Cette période lui apprend la résilience, mais surtout l’importance de ralentir, d’écouter son corps et de prioriser ce qui compte réellement. Ces apprentissages influencent aujourd’hui sa manière de diriger : plus humaine, plus empathique, plus consciente des réalités individuelles.
Installée une partie du temps à Lac-Mégantic avec son conjoint, ancien directeur du bureau de reconstruction de la ville après la tragédie ferroviaire, Géraldine s’implique dans des projets culturels locaux. Ensemble, ils transforment une petite chapelle en salle de spectacle… puis créent un festival qui attire aujourd’hui plus de 8000 personnes par été. Un exemple puissant de la manière dont la culture peut rassembler, guérir et revitaliser une communauté.
À la tête d’Evol, Géraldine poursuit un objectif clair : soutenir les entrepreneurs issus de clientèles sous-valorisées — femmes, personnes immigrantes, personnes racisées, entrepreneurs autochtones, personnes LGBTQ+, etc.

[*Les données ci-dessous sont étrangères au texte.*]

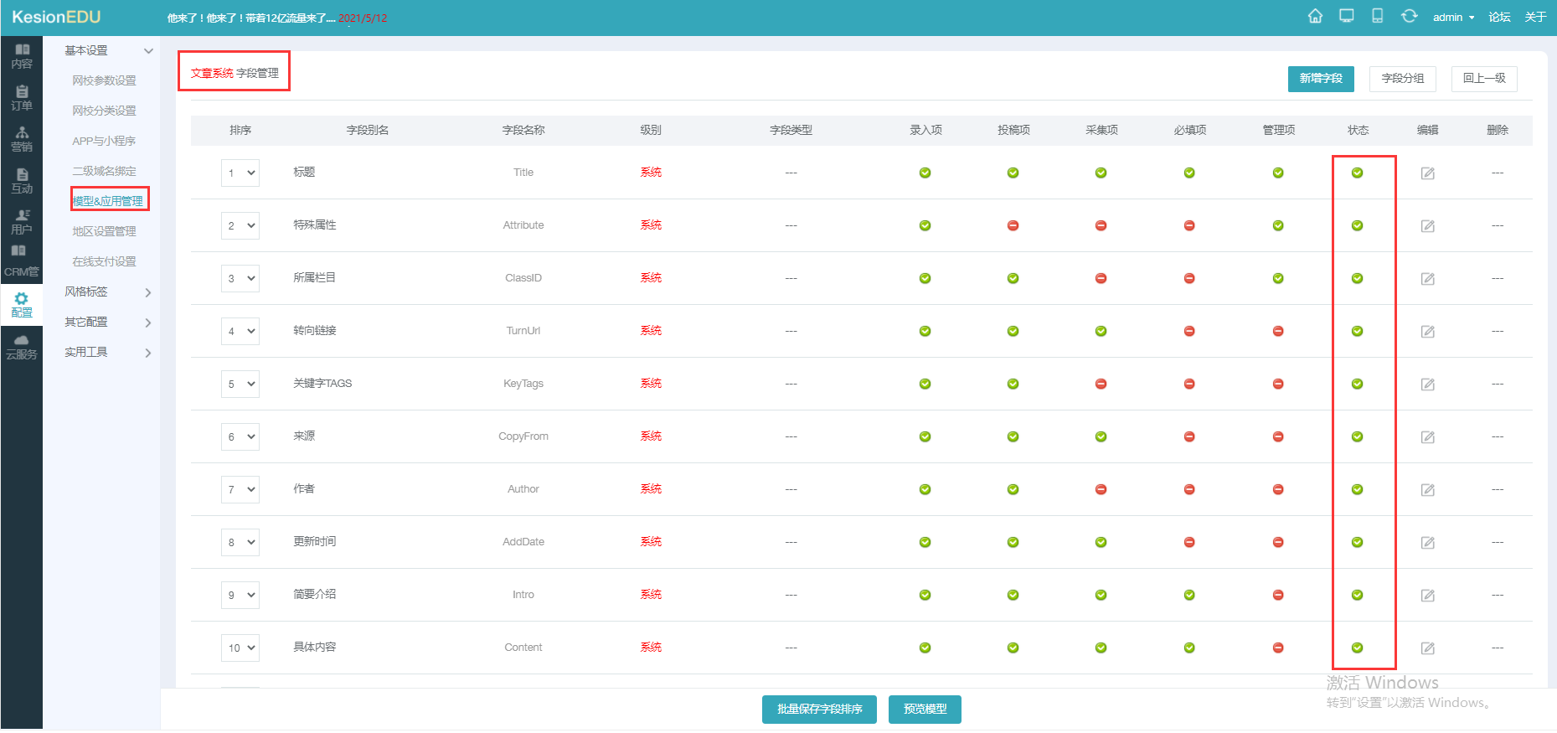Click the desktop monitor preview icon
The height and width of the screenshot is (733, 1557).
1347,17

Evol va plus loin que le financement traditionnel en intégrant un modèle unique basé sur le développement durable : plus une entreprise progresse en responsabilité sociale et environnementale, plus son taux d’intérêt diminue.

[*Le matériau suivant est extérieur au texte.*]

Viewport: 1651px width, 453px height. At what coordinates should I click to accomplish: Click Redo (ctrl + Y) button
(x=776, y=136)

Pour Géraldine, chaque prêt est une opportunité de transformer la société, une entreprise à la fois. Et après 30 ans d’histoire, le bilan est éloquent : près de 100 000 entrepreneurs rejoints et un rôle structurant dans l’écosystème québécois.
L’épisode se conclut sur un mot clé : empathie. Pour mieux accompagner, mieux bâtir et mieux entreprendre, il faut savoir écouter, comprendre et accueillir l’autre. C’est ce principe qui guide Géraldine — autant comme dirigeante que comme femme, mère, citoyenne et bâtisseuse d’impact.